NOWHERE TO RUN: Syrian Information Minister Omran al-Zoubi emerged from […]
23 January 2014
NOWHERE TO RUN: Syrian Information Minister Omran al-Zoubi emerged from the opening session of the Geneva II talks Wednesday to find a massive crowd of journalists, and not of the usual state media variety, awaiting him.
“Who is fighting the Islamic State of Iraq and a-Sham (ISIS), Minister?” asked Rami al-Jaraah, a journalist for the ANA New Media Association.
Clearly not in the mood to provide any information, the minister pretended he could not hear al-Jaraah, although they were standing only feet apart.
“Who is dropping barrel bombs on Aleppo? Who is fighting ISIS in A-Raqqa?” the journalist asked repeatedly as al-Zoubi looked uncomfortable and refused to answer.
Al-Jaraah continued to push al-Zoubi about ISIS (an al-Qaeda affiliate) and barrel bombs, do-it-yourself incendiaries that tend to inflict indiscriminate destruction, and which the regime has recently deployed over a number of populated areas in Syrian cities.
Al-Jaraah repeated the questions 16 times. Al-Zoubi simply accelerated his pace to exit the venue, refusing to even turn his head toward the correspondent. Another reporter added to al-Jaraah’s question, asking: “Why don’t you attack ISIS headquarters in a-Raqqa? I can provide you with coordinates for their bases so you can shell them… Or does the regime not shell anyone but the Syrian people?” This question, too, went unanswered.

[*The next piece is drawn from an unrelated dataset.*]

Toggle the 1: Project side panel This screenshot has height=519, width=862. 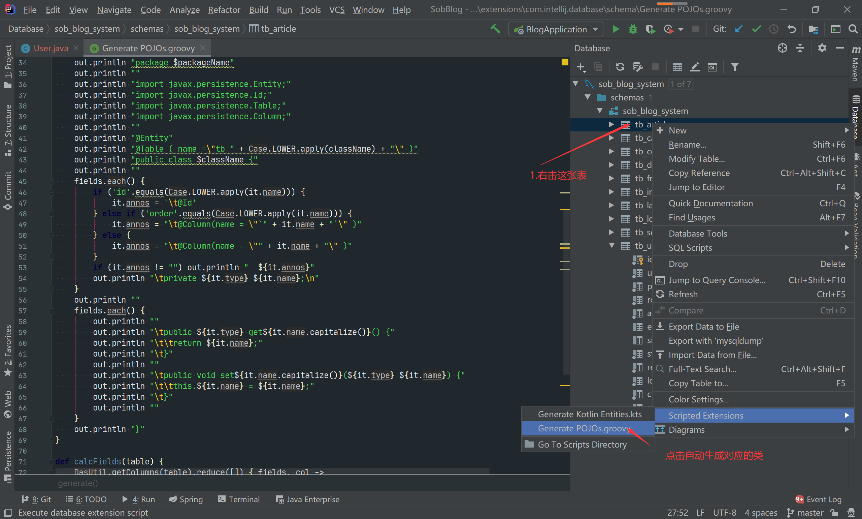tap(8, 66)
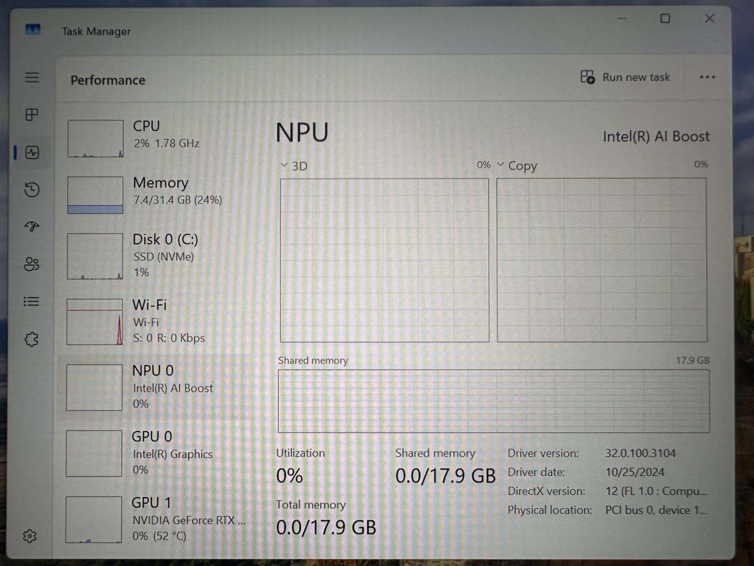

ANA New Media Association, a Cairo-based organization that works with citizen journalists, titled its video of the exchange “The Syrian Information Minister flees from providing an honest answer at the Geneva II conference.”

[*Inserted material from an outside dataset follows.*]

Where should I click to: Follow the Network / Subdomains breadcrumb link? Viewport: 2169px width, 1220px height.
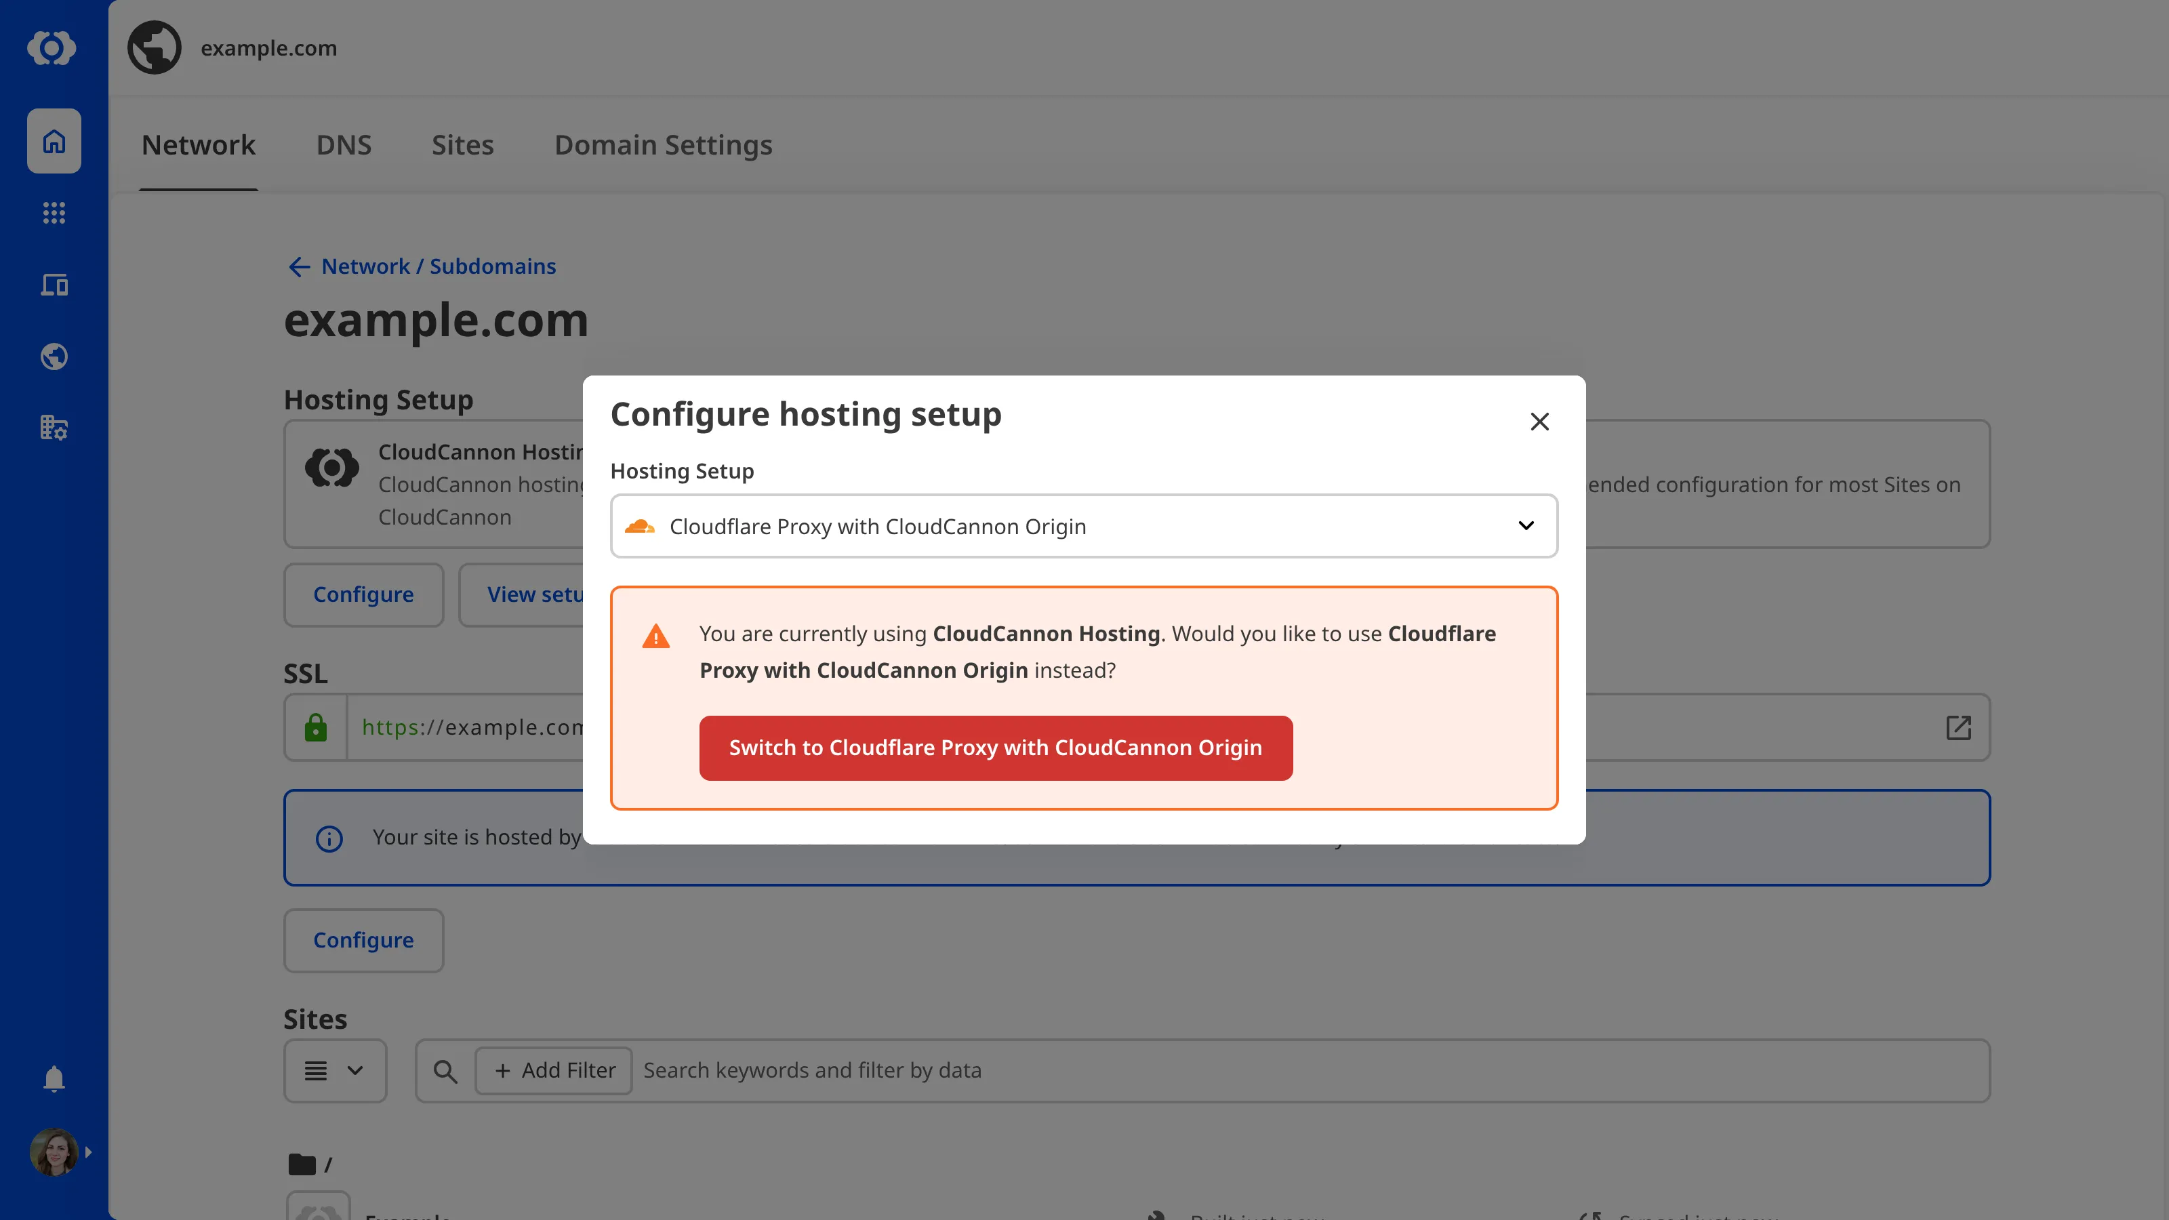(438, 266)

The Geneva II conference commenced Wednesday in Montreux, Switzerland with opening addresses from the participants, and will relocate to Geneva Friday for the first round of negotiations between the regime and opposition delegations. The conference aims to find a political solution to the Syrian crisis and set in motion a transitional period overseen by an interim governing body.
Meanwhile, Bashar al-Jaafari, Syria’s permanent delegate to the United Nations, responded during a press conference on Wednesday in Montreux to a question regarding the release of some 50,000 photos indicating that 11,000 prisoners had been systematically tortured and killed while in government prisons. Al-Jaafari did not deny that torture had occurred in Syria, but ascribed it to “individual errors” and quickly asserted that such torture is present in most countries.
Video courtesy of ANA New Media Association.